Darren Reed wrote:
Dave Miner wrote:
...
Yes it is, otherwise customers will find themselves with Solaris
systems that don't
work when all of a sudden loopback RPC no longer functions. Further,
while customers
may be using zones and want IPFilter between them, above all else, by
default it needs
to be backward compatible with today's environment.
Not that I care that much about this point, but you could conceivably
provide default rulesets which provided exactly the current behavior
and enable loopback filtering. The real issue, to me, is that it's
incredibly clumsy to have to go muck with /etc/system and reboot if I
want to use zones and filtering, which is clearly a very desirable
model. This seems like a very high-priority RFE for IPFilter.
In making it easy to enable loopback filtering, it changes the nature of
this choice from being a policy decision to something that can be more
ad-hoc.
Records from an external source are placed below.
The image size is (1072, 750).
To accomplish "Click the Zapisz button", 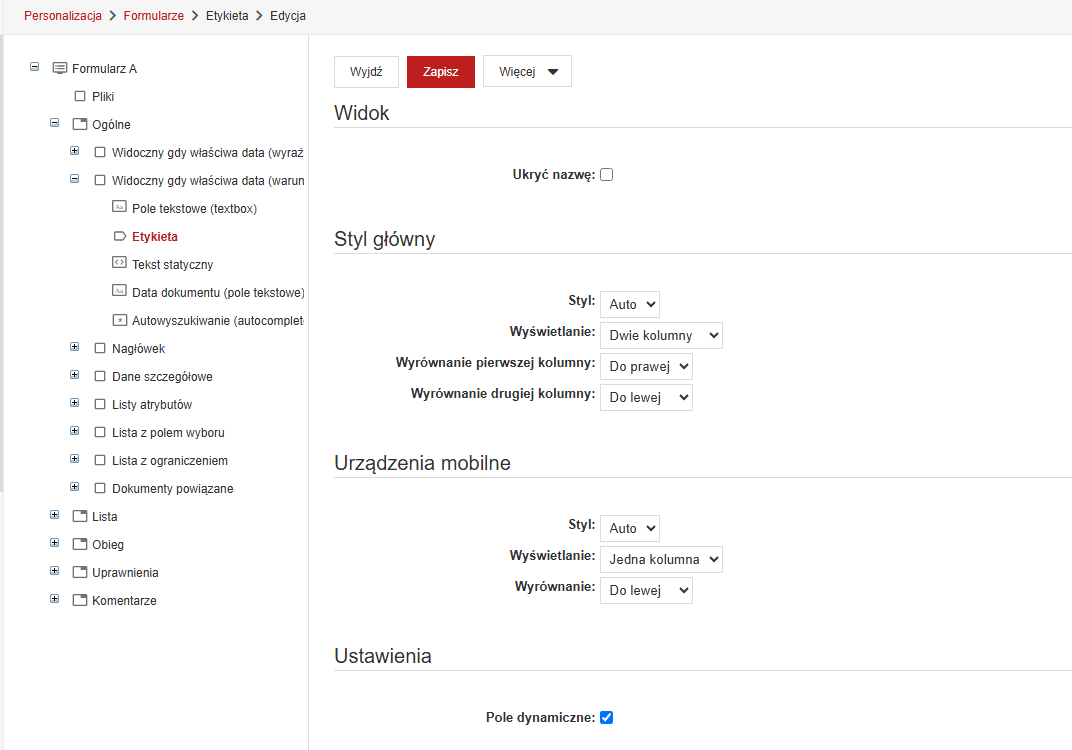I will 440,72.
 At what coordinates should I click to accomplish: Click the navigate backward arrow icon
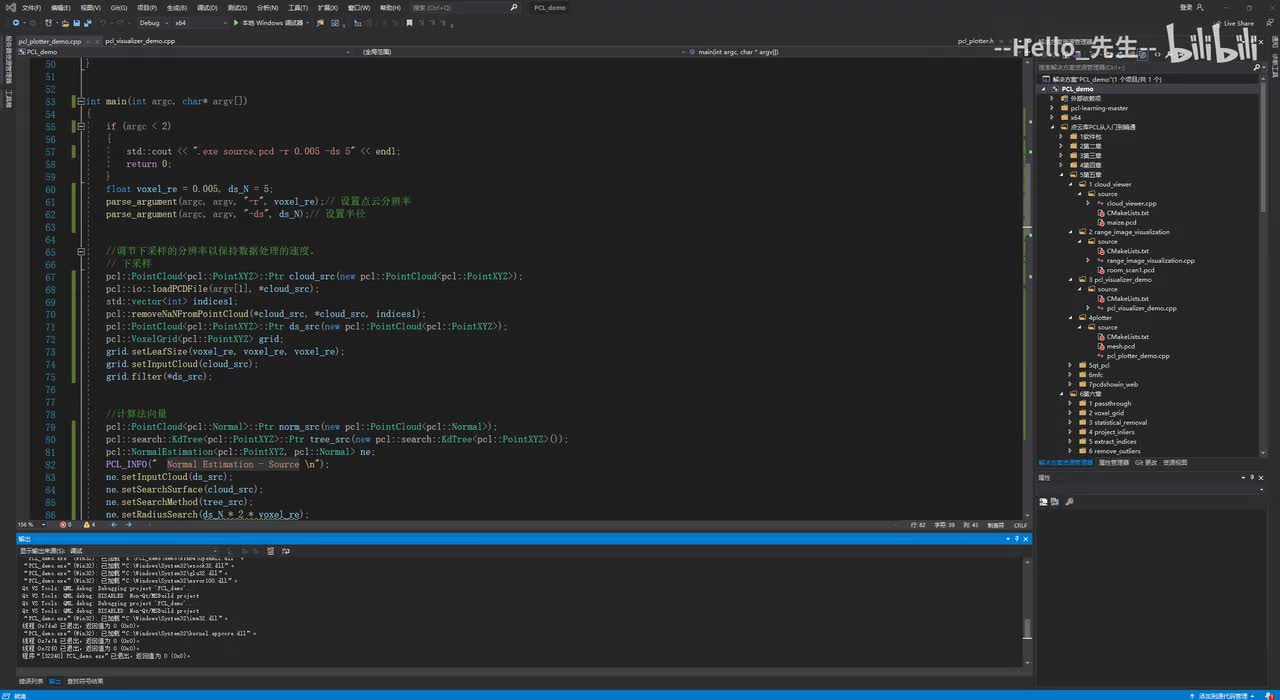coord(17,22)
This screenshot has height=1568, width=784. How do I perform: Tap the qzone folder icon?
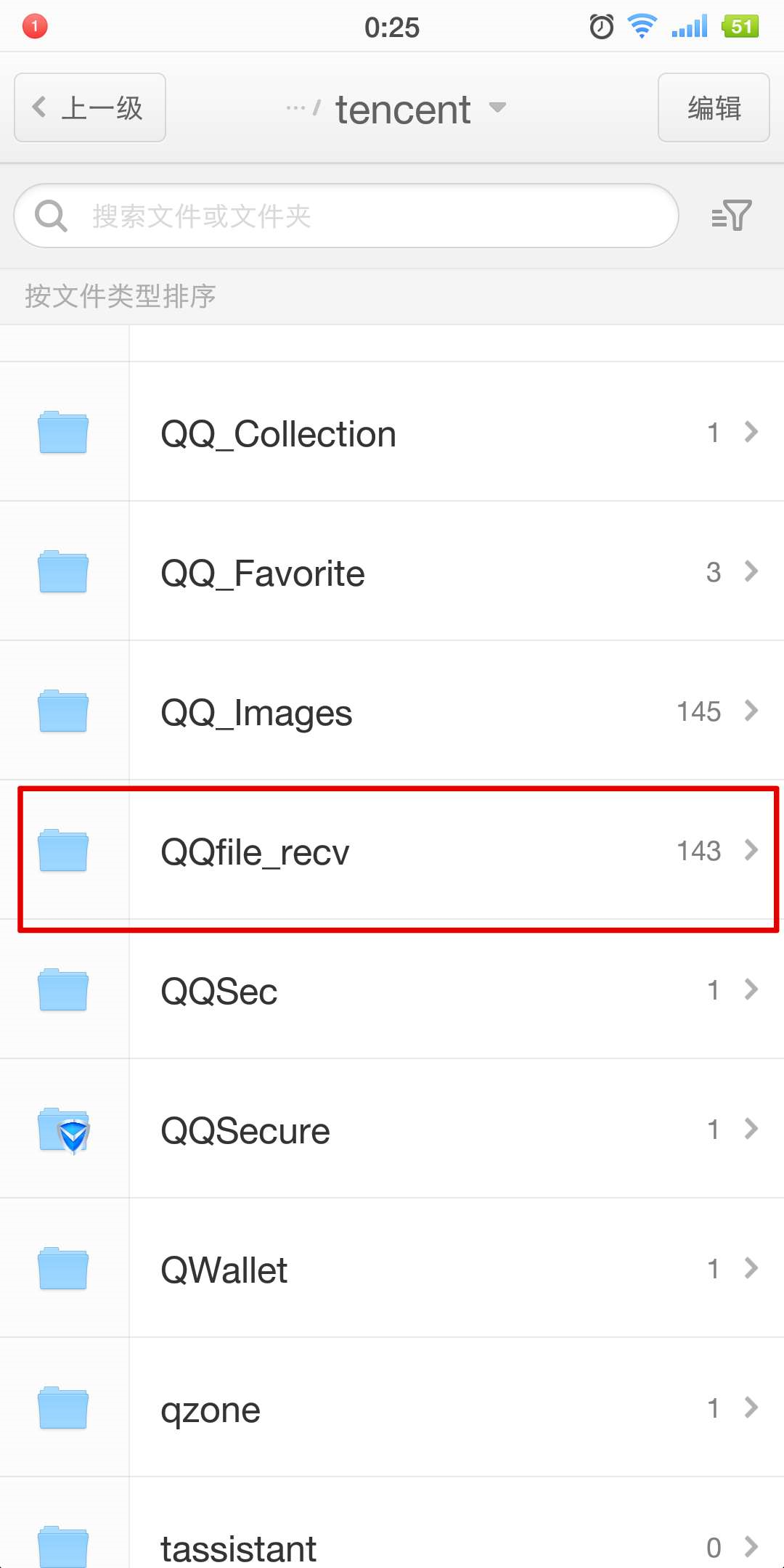63,1408
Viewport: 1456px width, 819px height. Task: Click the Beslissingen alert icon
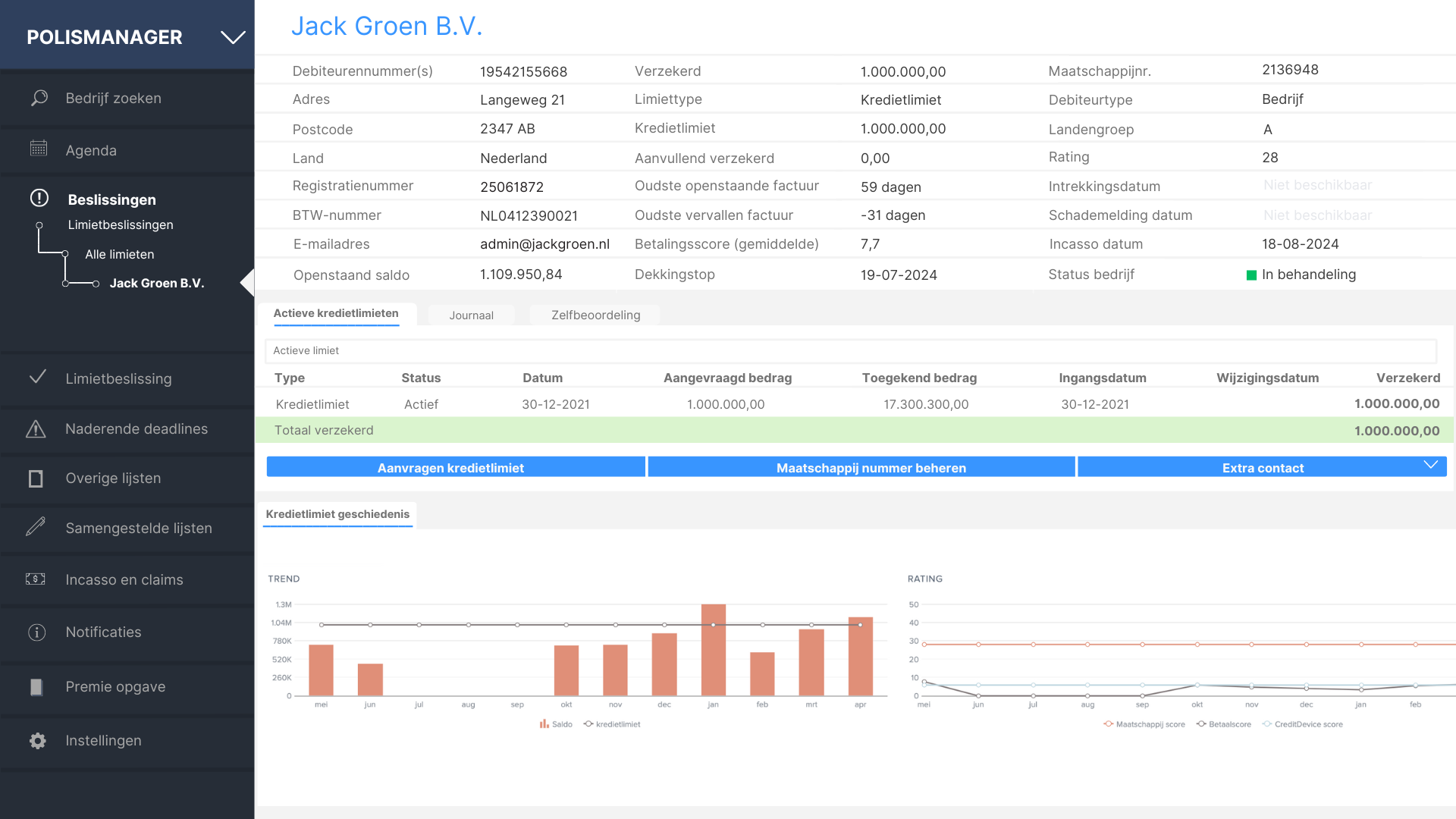(37, 198)
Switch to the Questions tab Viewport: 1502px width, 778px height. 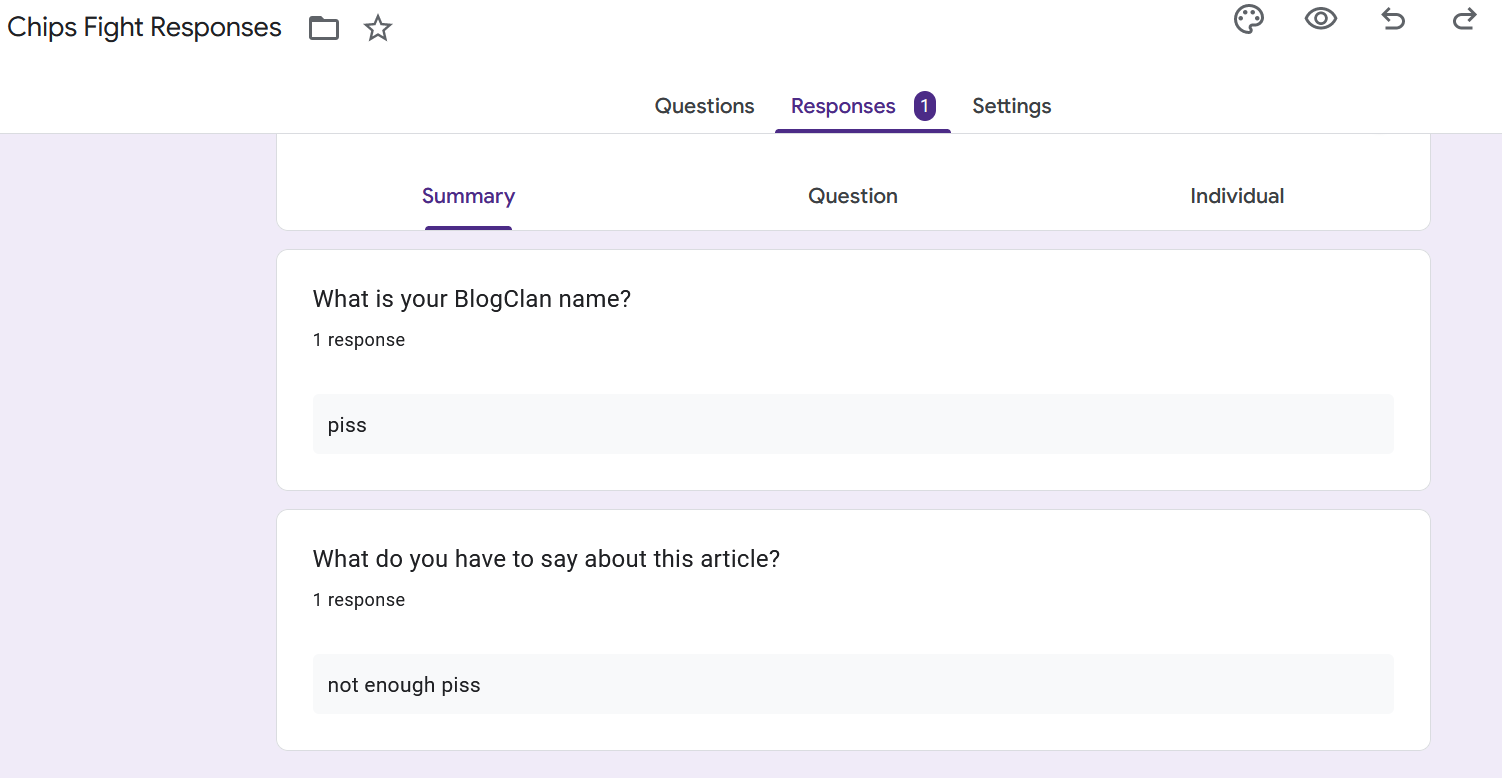pos(704,106)
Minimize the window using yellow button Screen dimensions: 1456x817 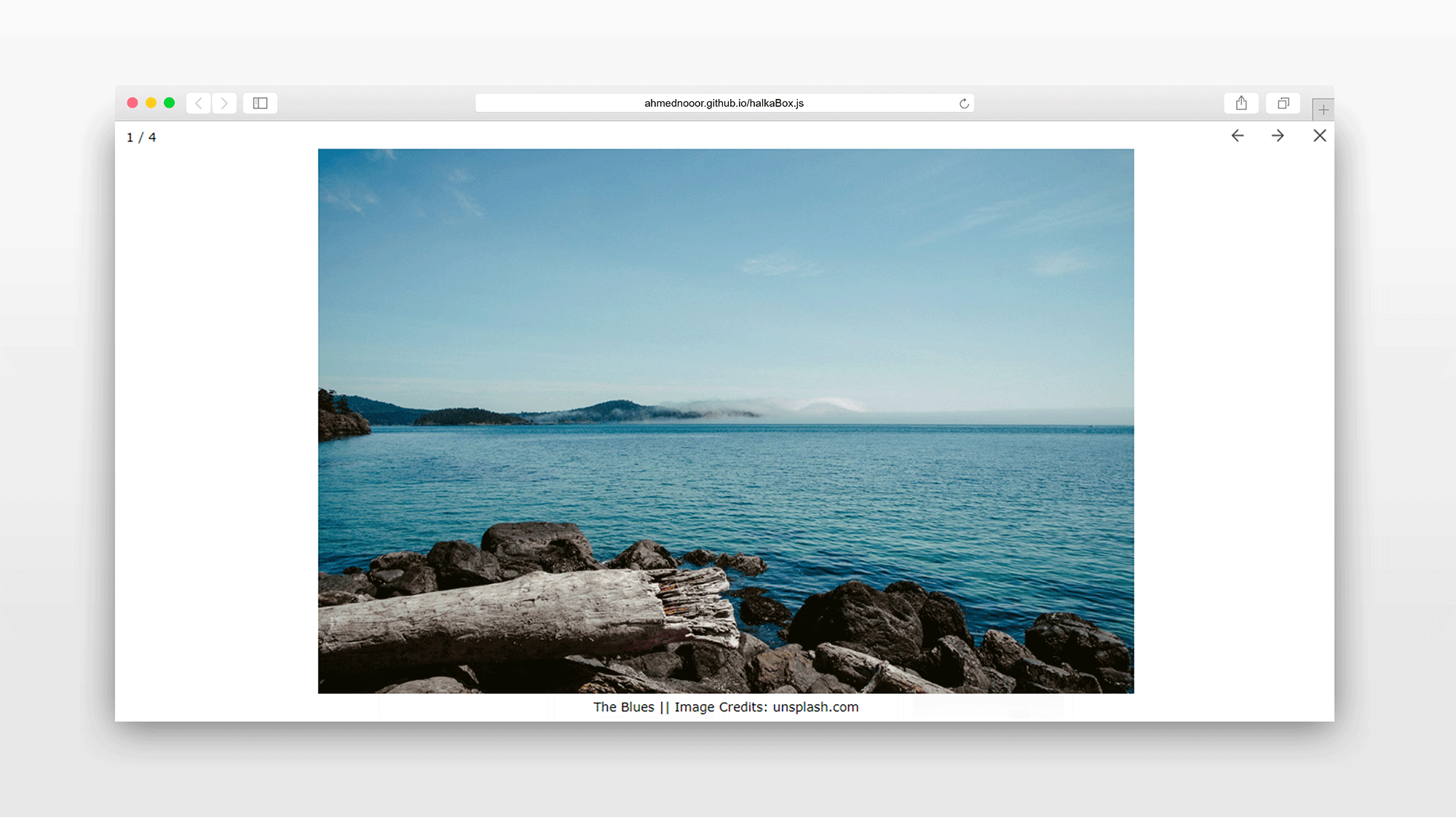point(151,103)
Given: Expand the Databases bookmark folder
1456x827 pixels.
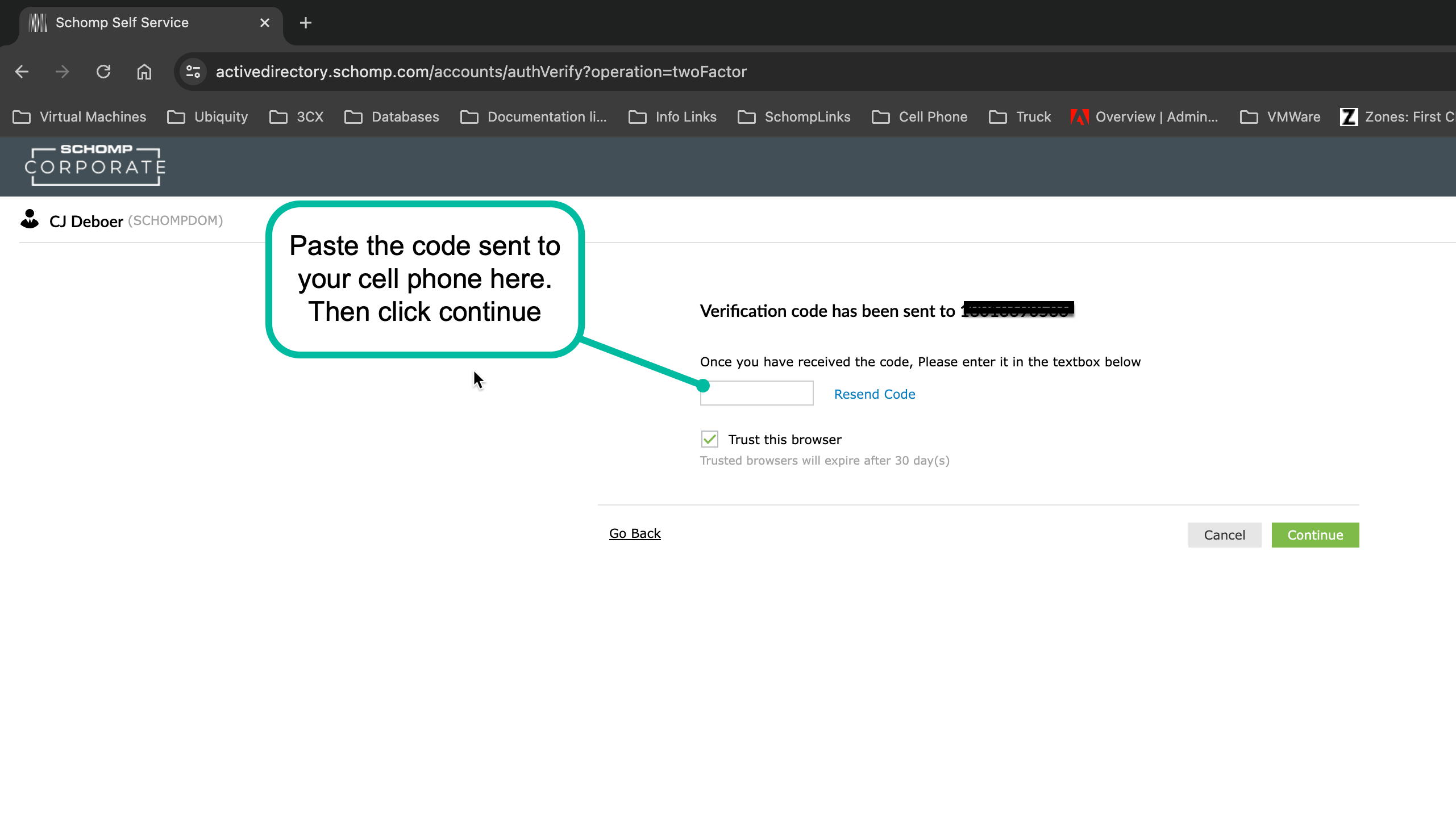Looking at the screenshot, I should (392, 117).
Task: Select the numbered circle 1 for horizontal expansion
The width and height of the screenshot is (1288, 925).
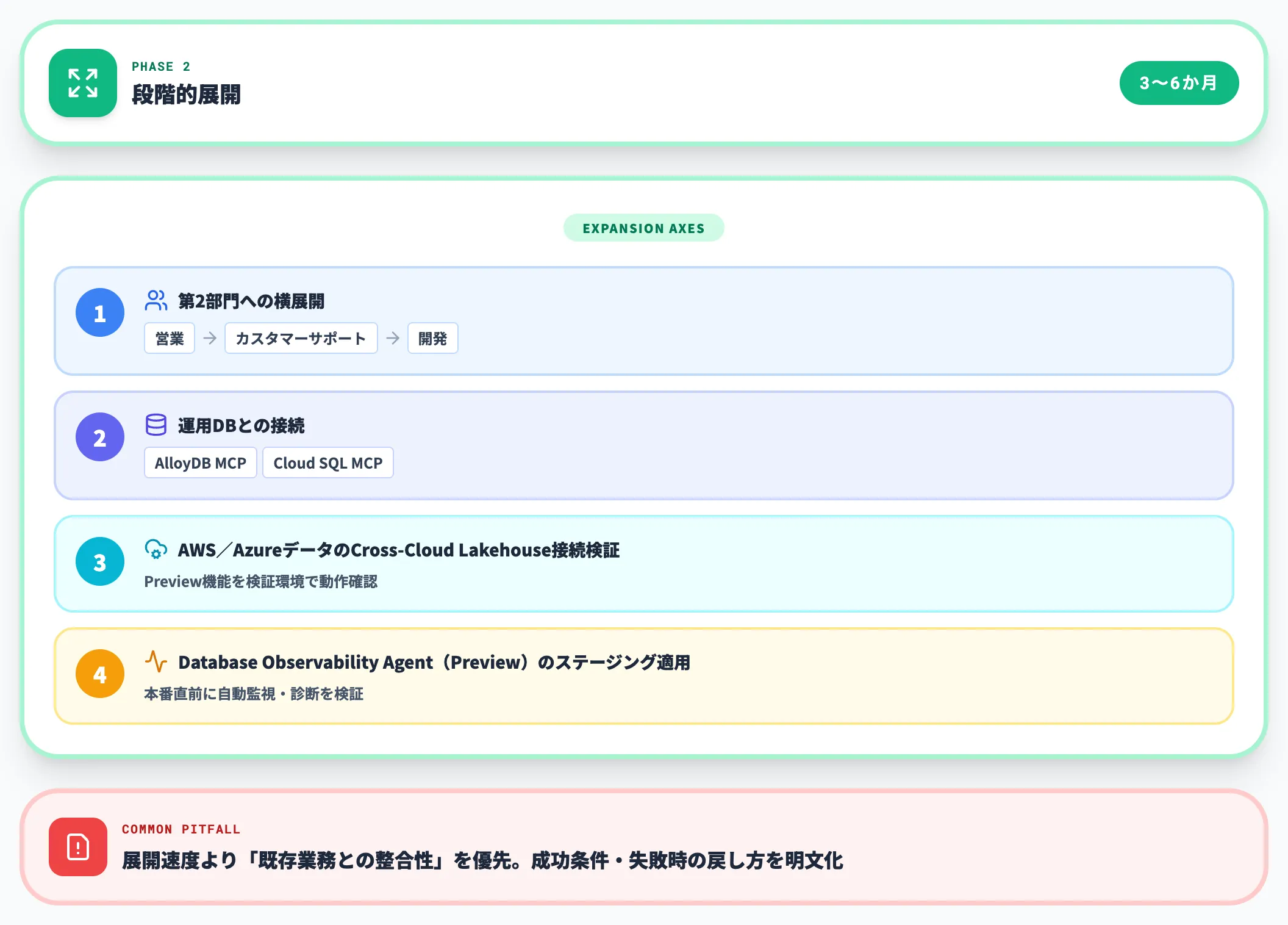Action: (x=99, y=312)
I'm concerned about the nature of that from a security
perspective - can it become too easy to accidently disable/enable?
I've heard several respected security thinkers take the position that
ease-of-use for security features makes them more likely to be used
effectively.
Do you view being able to enable/disable it via the driver's .conf file
as being equally clumsy?
I'd rather put it in terms of what I'd think would be the user requirements:
- it should be easy for the user to make this selection in the context
of other tasks they'd be doing to configure the filtering feature. It
should be part of what they'd normally do to set other aspects of
filtering policy.
- it must not require a reboot or similarly serious discontinuity of
system services to take effect.
If you could meet those requirements putting it in /etc/system, or a
driver .conf file, then I wouldn't necessarily care.